___ Source document ___
Note: It's urgent to stabilize the .sid file format and to avoid alternative formats if we want to create an ecosystem. As mentioned above, this file format changed 7 times since its introduction.

abierman commented 2 years ago

I agree with the urgency. Only corrections should be made.

Only 7 times? Much better than the NETMOD WG with the client/server/ssh/tls/keystore modules. The over/under for combined draft totals at publication is 217 :-)

It would be wise to add a sid-version leaf (ala yang-version) as the first leaf. The other option is to just use a different top-element name later, like 'sid2-file' and foo@date.sid2

mcr commented 2 years ago

While the SID file is authoritative, what merits a SID sounded looser.

cabo commented 2 years ago

The namespace is in the first schema node name.

As usual, I was talking about the other namespace (module/identity/feature/data).

abierman commented 2 years ago

Sorry in advance for the long post...

The size of the I-D or RFC is going to about 2X if a SID file wrapped at 72 chars is added as an appendix. Not looking forward to an extra 25 - 50 pages of meaningless JSON not intended for humans to read. Extracting a useable SID file from such a text file will require special tools.

IMO this is a bad idea. Much better to make real SID files available online and put a link in the I-D. Maybe include the SID file in RFC only (plus the link).

Phase 2?

What if pyang could rewrite the YANG file to inject yang-sid extension statements? This would require more tools work so not ready to propose now.
___ Dataset content ___
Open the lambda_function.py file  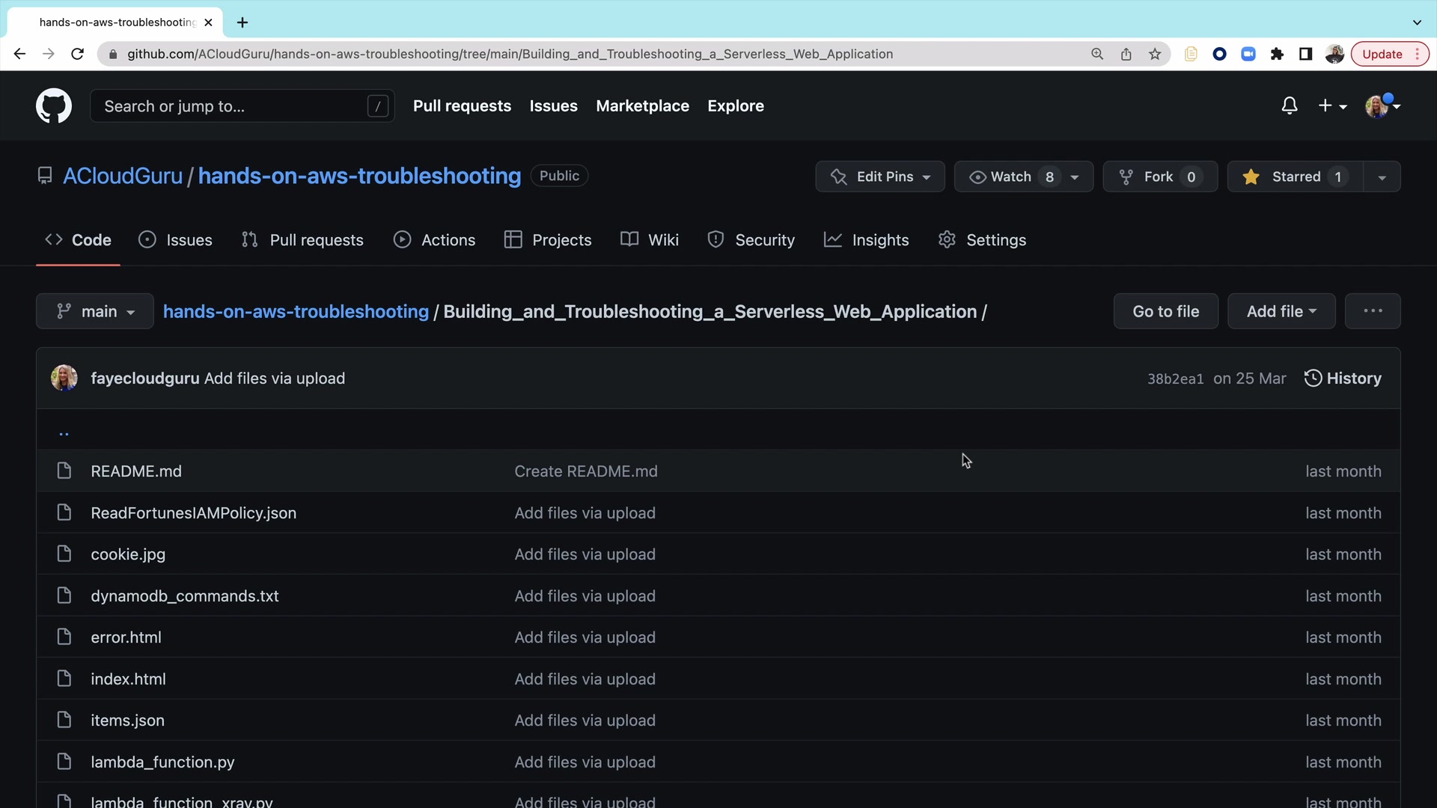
___
Work to do -> Please explain, in one to three sentences, why the SID file thread calls it a bad idea to add a SID file as an appendix to the I-D. The listing has no connection to the SID file thread.

Solution -> A SID file wrapped at 72 characters would roughly double the size of the I-D or RFC, adding 25 to 50 pages of JSON that people are not meant to read. Pulling a usable SID file back out of such a text file would also require special tools.